*** Opening Provided material ***

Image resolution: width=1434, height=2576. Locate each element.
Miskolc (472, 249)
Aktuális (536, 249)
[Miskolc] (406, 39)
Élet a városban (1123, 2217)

*** Closing Provided material ***

Exercise details: Return the material in full, restating each entry word for word.

Result:
Image resolution: width=1434, height=2576. Locate each element.
Miskolc (472, 249)
Aktuális (536, 249)
[Miskolc] (406, 39)
Élet a városban (1123, 2217)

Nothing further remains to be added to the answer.